[Detalles del ejercicio] Reproduce al pie de la letra todas las líneas que siguen, de la primera a la última.

Entradas de datos:
┄┄┄┄┄┄

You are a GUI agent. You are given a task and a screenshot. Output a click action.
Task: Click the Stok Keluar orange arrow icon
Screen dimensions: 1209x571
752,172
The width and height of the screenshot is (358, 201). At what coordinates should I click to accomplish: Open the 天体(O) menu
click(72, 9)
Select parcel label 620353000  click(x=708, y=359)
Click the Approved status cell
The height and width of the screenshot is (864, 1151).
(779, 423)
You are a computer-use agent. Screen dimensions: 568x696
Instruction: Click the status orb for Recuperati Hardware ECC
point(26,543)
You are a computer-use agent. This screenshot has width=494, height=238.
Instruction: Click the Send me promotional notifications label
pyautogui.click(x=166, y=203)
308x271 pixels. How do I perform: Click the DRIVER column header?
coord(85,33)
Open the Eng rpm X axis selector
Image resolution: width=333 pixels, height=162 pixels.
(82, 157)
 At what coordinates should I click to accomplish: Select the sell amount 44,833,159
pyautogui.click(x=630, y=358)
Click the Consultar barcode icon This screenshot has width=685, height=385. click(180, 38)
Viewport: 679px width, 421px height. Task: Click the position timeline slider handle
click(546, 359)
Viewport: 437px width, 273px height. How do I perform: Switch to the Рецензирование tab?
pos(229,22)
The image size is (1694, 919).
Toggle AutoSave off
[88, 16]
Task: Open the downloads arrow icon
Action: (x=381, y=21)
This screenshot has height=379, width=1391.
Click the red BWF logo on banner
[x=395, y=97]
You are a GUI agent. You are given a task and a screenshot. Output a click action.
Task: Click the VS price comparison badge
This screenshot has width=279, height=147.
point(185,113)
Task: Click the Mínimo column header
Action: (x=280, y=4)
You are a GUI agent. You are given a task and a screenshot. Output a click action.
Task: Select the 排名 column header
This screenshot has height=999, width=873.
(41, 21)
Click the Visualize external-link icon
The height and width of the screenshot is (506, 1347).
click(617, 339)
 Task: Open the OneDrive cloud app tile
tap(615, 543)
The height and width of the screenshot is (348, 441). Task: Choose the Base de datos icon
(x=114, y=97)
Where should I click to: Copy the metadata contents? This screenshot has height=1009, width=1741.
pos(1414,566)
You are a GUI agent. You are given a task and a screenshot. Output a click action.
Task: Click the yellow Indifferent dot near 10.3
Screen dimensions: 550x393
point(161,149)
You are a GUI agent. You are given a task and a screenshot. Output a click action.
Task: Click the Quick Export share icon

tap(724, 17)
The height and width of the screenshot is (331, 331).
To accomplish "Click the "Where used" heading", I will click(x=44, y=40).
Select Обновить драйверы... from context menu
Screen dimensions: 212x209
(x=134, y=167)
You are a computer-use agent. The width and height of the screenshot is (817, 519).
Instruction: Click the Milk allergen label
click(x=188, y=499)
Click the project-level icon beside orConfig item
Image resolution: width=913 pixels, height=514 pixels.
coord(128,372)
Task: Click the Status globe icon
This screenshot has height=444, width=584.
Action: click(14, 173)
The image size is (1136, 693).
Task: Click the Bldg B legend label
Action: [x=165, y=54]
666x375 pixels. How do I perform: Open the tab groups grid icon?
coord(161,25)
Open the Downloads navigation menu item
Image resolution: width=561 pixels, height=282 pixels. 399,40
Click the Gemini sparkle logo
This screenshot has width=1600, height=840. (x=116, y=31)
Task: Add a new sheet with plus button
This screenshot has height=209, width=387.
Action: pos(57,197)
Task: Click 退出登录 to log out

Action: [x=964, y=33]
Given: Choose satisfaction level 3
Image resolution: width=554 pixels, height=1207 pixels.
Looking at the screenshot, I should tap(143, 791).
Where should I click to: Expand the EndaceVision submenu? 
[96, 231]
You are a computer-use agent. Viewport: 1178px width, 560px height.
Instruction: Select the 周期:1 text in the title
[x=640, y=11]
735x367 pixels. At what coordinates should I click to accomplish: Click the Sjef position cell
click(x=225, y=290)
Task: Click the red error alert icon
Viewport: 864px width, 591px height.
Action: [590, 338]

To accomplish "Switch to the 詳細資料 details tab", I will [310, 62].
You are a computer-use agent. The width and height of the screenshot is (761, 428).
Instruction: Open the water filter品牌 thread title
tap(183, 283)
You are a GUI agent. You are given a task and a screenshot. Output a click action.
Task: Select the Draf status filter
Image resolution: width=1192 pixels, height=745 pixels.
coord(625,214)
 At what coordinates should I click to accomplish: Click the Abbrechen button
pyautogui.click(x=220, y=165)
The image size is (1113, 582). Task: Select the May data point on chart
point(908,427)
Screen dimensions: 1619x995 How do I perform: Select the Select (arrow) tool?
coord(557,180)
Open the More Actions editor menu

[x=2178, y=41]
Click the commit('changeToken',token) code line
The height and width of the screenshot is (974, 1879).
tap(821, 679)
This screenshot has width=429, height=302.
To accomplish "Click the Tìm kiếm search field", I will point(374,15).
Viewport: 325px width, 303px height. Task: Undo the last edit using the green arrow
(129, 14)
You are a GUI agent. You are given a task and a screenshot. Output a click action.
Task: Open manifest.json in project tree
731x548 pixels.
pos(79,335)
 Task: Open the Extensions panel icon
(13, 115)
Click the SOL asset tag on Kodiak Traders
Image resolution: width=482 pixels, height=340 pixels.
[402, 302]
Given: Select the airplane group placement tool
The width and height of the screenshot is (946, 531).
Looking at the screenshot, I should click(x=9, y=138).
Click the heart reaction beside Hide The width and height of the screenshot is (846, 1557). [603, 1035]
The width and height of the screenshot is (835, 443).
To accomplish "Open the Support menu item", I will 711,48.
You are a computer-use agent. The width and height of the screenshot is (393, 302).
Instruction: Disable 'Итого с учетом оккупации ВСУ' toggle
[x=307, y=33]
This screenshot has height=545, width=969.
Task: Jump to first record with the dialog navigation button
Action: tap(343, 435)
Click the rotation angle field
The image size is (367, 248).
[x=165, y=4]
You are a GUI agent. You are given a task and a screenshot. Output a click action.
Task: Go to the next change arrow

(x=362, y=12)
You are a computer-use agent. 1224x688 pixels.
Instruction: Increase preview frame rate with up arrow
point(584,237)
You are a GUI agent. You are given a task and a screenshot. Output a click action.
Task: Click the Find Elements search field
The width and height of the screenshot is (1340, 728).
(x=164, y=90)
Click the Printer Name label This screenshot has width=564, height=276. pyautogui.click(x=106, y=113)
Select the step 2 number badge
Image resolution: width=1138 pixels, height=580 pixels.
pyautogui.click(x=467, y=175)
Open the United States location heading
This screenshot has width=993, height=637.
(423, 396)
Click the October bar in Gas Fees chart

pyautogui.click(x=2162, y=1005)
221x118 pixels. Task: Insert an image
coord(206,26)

┄┄┄┄┄┄

[Respuesta del ejercicio]
You are a GUI agent. You are given a task and a screenshot. Output a click action.
Task: Click the Stok Keluar orange arrow icon
Screen dimensions: 1209x571
752,172
The width and height of the screenshot is (358, 201). At what coordinates should I click to accomplish: Open the 天体(O) menu
click(72, 9)
Select parcel label 620353000  click(x=708, y=359)
Click the Approved status cell
The height and width of the screenshot is (864, 1151).
(779, 423)
You are a computer-use agent. Screen dimensions: 568x696
Instruction: Click the status orb for Recuperati Hardware ECC
point(26,543)
You are a computer-use agent. This screenshot has width=494, height=238.
Instruction: Click the Send me promotional notifications label
pyautogui.click(x=166, y=203)
308x271 pixels. How do I perform: Click the DRIVER column header?
coord(85,33)
Open the Eng rpm X axis selector
Image resolution: width=333 pixels, height=162 pixels.
(82, 157)
 At what coordinates should I click to accomplish: Select the sell amount 44,833,159
pyautogui.click(x=630, y=358)
Click the Consultar barcode icon This screenshot has width=685, height=385. click(180, 38)
Viewport: 679px width, 421px height. Task: Click the position timeline slider handle
click(546, 359)
Viewport: 437px width, 273px height. How do I perform: Switch to the Рецензирование tab?
pos(229,22)
The image size is (1694, 919).
Toggle AutoSave off
[88, 16]
Task: Open the downloads arrow icon
Action: (x=381, y=21)
This screenshot has height=379, width=1391.
Click the red BWF logo on banner
[x=395, y=97]
You are a GUI agent. You are given a task and a screenshot. Output a click action.
Task: Click the VS price comparison badge
This screenshot has width=279, height=147.
point(185,113)
Task: Click the Mínimo column header
Action: (x=280, y=4)
You are a GUI agent. You are given a task and a screenshot. Output a click action.
Task: Select the 排名 column header
This screenshot has height=999, width=873.
(41, 21)
Click the Visualize external-link icon
The height and width of the screenshot is (506, 1347).
click(617, 339)
 Task: Open the OneDrive cloud app tile
tap(615, 543)
The height and width of the screenshot is (348, 441). Task: Choose the Base de datos icon
(x=114, y=97)
Where should I click to: Copy the metadata contents? This screenshot has height=1009, width=1741.
pos(1414,566)
You are a GUI agent. You are given a task and a screenshot. Output a click action.
Task: Click the yellow Indifferent dot near 10.3
Screen dimensions: 550x393
point(161,149)
You are a GUI agent. You are given a task and a screenshot. Output a click action.
Task: Click the Quick Export share icon

tap(724, 17)
The height and width of the screenshot is (331, 331).
To accomplish "Click the "Where used" heading", I will click(x=44, y=40).
Select Обновить драйверы... from context menu
Screen dimensions: 212x209
(x=134, y=167)
You are a computer-use agent. The width and height of the screenshot is (817, 519).
Instruction: Click the Milk allergen label
click(x=188, y=499)
Click the project-level icon beside orConfig item
Image resolution: width=913 pixels, height=514 pixels.
coord(128,372)
Task: Click the Status globe icon
This screenshot has height=444, width=584.
Action: click(14, 173)
The image size is (1136, 693).
Task: Click the Bldg B legend label
Action: [x=165, y=54]
666x375 pixels. How do I perform: Open the tab groups grid icon?
coord(161,25)
Open the Downloads navigation menu item
Image resolution: width=561 pixels, height=282 pixels. 399,40
Click the Gemini sparkle logo
This screenshot has width=1600, height=840. (x=116, y=31)
Task: Add a new sheet with plus button
This screenshot has height=209, width=387.
Action: pos(57,197)
Task: Click 退出登录 to log out

Action: [x=964, y=33]
Given: Choose satisfaction level 3
Image resolution: width=554 pixels, height=1207 pixels.
Looking at the screenshot, I should tap(143, 791).
Where should I click to: Expand the EndaceVision submenu? 
[96, 231]
You are a computer-use agent. Viewport: 1178px width, 560px height.
Instruction: Select the 周期:1 text in the title
[x=640, y=11]
735x367 pixels. At what coordinates should I click to accomplish: Click the Sjef position cell
click(x=225, y=290)
Task: Click the red error alert icon
Viewport: 864px width, 591px height.
Action: [590, 338]

To accomplish "Switch to the 詳細資料 details tab", I will [310, 62].
You are a computer-use agent. The width and height of the screenshot is (761, 428).
Instruction: Open the water filter品牌 thread title
tap(183, 283)
You are a GUI agent. You are given a task and a screenshot. Output a click action.
Task: Select the Draf status filter
Image resolution: width=1192 pixels, height=745 pixels.
coord(625,214)
 At what coordinates should I click to accomplish: Click the Abbrechen button
pyautogui.click(x=220, y=165)
The image size is (1113, 582). Task: Select the May data point on chart
point(908,427)
Screen dimensions: 1619x995 How do I perform: Select the Select (arrow) tool?
coord(557,180)
Open the More Actions editor menu

[x=2178, y=41]
Click the commit('changeToken',token) code line
The height and width of the screenshot is (974, 1879).
tap(821, 679)
This screenshot has width=429, height=302.
To accomplish "Click the Tìm kiếm search field", I will point(374,15).
Viewport: 325px width, 303px height. Task: Undo the last edit using the green arrow
(129, 14)
You are a GUI agent. You are given a task and a screenshot. Output a click action.
Task: Open manifest.json in project tree
731x548 pixels.
pos(79,335)
 Task: Open the Extensions panel icon
(13, 115)
Click the SOL asset tag on Kodiak Traders
Image resolution: width=482 pixels, height=340 pixels.
[402, 302]
Given: Select the airplane group placement tool
The width and height of the screenshot is (946, 531).
Looking at the screenshot, I should click(x=9, y=138).
Click the heart reaction beside Hide The width and height of the screenshot is (846, 1557). [603, 1035]
The width and height of the screenshot is (835, 443).
To accomplish "Open the Support menu item", I will 711,48.
You are a computer-use agent. The width and height of the screenshot is (393, 302).
Instruction: Disable 'Итого с учетом оккупации ВСУ' toggle
[x=307, y=33]
This screenshot has height=545, width=969.
Task: Jump to first record with the dialog navigation button
Action: tap(343, 435)
Click the rotation angle field
The image size is (367, 248).
[x=165, y=4]
You are a GUI agent. You are given a task and a screenshot. Output a click action.
Task: Go to the next change arrow

(x=362, y=12)
You are a computer-use agent. 1224x688 pixels.
Instruction: Increase preview frame rate with up arrow
point(584,237)
You are a GUI agent. You are given a task and a screenshot. Output a click action.
Task: Click the Find Elements search field
The width and height of the screenshot is (1340, 728).
(x=164, y=90)
Click the Printer Name label This screenshot has width=564, height=276. pyautogui.click(x=106, y=113)
Select the step 2 number badge
Image resolution: width=1138 pixels, height=580 pixels.
pyautogui.click(x=467, y=175)
Open the United States location heading
This screenshot has width=993, height=637.
(423, 396)
Click the October bar in Gas Fees chart

pyautogui.click(x=2162, y=1005)
221x118 pixels. Task: Insert an image
coord(206,26)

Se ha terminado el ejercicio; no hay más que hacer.